▸ SELECTED EXCERPT
'''
To validate top clinical predictors, we utilized a hypothesis-driven approach to investigate the relationship between two identified features (hyperlipidemia and osteoporosis) and progress to AD diagnosis in an external database across the University of California EHR system. For both phenotypes, the UC-wide EHR database supports a potential increased AD diagnosis risk due to evidence of decreased time to AD and increased hazard of AD diagnosis in patients exposed to the predictor of interest. The association between hyperlipidemia and AD has been identified in prior clinical studies and systematic reviews47–50. In particular, APOE is a well-established associated genetic locus51, and APOE polymorphism is known to modify AD risk, particularly in individuals carrying the ε4 allele52. Many studies have also shown APOE association with elevated lipid levels and cardiovascular risk factors53,54. The validation of these well-known associations not only show that our ML models on clinical data can pick up hyperlipidemia as a risk factor, but also by utilizing the SPOKE network we can integrate known relationships in literature to potentially explain the association between hyperlipidemia and AD and identify the APOE locus as a potential shared causal mechanism as demonstrated in the colocalization results. Beyond the ability to identify known relationships, the SPOKE network also proposes biological explanations of higher-order shared associations between clinical predictors, such as ALB as a shared genetic association between congestive heart failure, malnutrition, hyperlipidemia, and AD, or INS as a shared association between osteoporosis, hypertension, hyperlipidemia, and AD. Prior studies have identified potential mechanisms underlying the relationship between energy utilization, lipid levels, nutrition, and neurodegeneration55–57, although specific hypotheses of mechanistic relationships are an area for exploration in future studies.
'''
▸ Dataset entries
'''
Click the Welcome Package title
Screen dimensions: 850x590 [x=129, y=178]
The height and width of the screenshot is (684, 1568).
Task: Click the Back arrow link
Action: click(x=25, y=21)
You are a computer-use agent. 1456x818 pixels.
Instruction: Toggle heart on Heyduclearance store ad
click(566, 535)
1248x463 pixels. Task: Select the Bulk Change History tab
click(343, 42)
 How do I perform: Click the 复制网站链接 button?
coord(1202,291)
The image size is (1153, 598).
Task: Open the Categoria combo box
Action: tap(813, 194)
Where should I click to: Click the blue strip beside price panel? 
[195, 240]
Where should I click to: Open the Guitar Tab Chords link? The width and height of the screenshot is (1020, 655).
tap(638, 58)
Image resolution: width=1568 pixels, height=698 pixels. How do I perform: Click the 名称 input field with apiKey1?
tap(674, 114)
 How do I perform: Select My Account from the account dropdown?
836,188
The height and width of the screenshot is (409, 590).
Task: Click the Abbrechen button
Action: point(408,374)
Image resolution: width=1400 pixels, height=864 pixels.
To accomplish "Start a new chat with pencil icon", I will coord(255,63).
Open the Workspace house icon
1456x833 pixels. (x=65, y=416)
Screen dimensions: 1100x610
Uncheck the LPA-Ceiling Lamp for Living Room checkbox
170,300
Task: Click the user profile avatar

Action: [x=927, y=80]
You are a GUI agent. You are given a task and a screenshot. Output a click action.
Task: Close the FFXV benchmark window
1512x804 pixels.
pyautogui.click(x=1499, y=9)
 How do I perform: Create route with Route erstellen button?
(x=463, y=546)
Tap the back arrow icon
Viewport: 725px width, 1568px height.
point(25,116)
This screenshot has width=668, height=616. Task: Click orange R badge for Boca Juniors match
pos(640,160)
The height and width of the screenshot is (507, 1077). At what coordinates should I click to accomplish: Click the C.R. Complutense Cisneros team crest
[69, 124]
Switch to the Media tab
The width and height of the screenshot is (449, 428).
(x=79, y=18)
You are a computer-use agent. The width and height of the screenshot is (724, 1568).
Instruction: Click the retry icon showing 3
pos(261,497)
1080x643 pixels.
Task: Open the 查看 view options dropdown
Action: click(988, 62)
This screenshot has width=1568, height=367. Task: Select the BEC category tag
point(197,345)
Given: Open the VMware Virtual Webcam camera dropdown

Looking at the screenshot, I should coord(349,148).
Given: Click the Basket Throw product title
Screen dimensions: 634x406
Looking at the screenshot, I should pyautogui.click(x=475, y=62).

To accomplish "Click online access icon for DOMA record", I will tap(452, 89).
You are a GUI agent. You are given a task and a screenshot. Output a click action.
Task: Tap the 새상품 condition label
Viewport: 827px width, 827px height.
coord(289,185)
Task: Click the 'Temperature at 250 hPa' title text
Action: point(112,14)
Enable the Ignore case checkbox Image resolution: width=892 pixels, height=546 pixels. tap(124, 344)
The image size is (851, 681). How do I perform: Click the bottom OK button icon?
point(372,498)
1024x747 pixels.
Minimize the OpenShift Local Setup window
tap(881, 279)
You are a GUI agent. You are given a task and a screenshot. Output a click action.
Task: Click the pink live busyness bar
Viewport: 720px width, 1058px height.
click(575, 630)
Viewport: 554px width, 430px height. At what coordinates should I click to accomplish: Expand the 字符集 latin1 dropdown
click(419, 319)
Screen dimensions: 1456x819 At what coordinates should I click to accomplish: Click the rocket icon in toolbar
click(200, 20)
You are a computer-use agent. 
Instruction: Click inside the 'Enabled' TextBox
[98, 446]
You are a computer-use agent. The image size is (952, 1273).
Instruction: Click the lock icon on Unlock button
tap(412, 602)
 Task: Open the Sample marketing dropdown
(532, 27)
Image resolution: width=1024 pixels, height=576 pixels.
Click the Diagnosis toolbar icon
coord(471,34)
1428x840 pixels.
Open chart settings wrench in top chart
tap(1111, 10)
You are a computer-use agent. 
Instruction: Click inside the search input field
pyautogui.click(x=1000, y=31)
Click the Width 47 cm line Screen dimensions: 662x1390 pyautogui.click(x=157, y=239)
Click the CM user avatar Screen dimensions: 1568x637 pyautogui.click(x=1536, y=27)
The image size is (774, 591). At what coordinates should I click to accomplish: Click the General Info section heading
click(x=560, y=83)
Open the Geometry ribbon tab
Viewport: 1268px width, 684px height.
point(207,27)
'''
▸ TASK 1
In the passage on Alzheimer's disease predictors, which two clinical features were tested against progression to AD diagnosis in the University of California EHR database?
▸ TASK 2
Write the next part of the passage on Alzheimer's disease predictors, picking up after its final sentence.
You will not need the listing.

▸ TASK RESPONSE 1
Hyperlipidemia and osteoporosis.

▸ TASK RESPONSE 2
The association between osteoporosis and AD is also validated to a lesser extent in clinical studies and meta-analysis58,59, with unclear but possible sex-modification of this effect. Our study identifies osteoporosis as a predictor for AD among females prior to AD, but shows less of a relative predictive effect for males compared to other clinical features. Nevertheless, it is still possible that shared relationships between osteoporosis and AD exist in males. A bone mineral density GWAS analysis of female patients shows p-value association with AD GWAS around the MS4A family locus, and this is further supported by MS4A6A eQTL colocalization with both Alzheimer and female HBMD. Prior studies have established the MS4A gene cluster as a risk for AD, with one study identifying the cluster based on mendelian randomization60, and another that identifies a stronger female-specific effect size for MS4A6A61. Some studies investigating the role of the MS4A family suggest mechanisms that involve immune function, particularly among microglia62. While this gene may not have been identified in SPOKE, SPOKE did capture direct pathways through known markers of inflammation such as IL6 and TNF, and we also see MS4A6A as highly associated with measurements of immune cells in the blood. Further studies will be needed to validate the exact associative mechanism between osteoporosis and AD, although some prior hypotheses suggest the potential impact of genetic variants on osteoclast function, amyloid clearance, or oxidative stress response63,64.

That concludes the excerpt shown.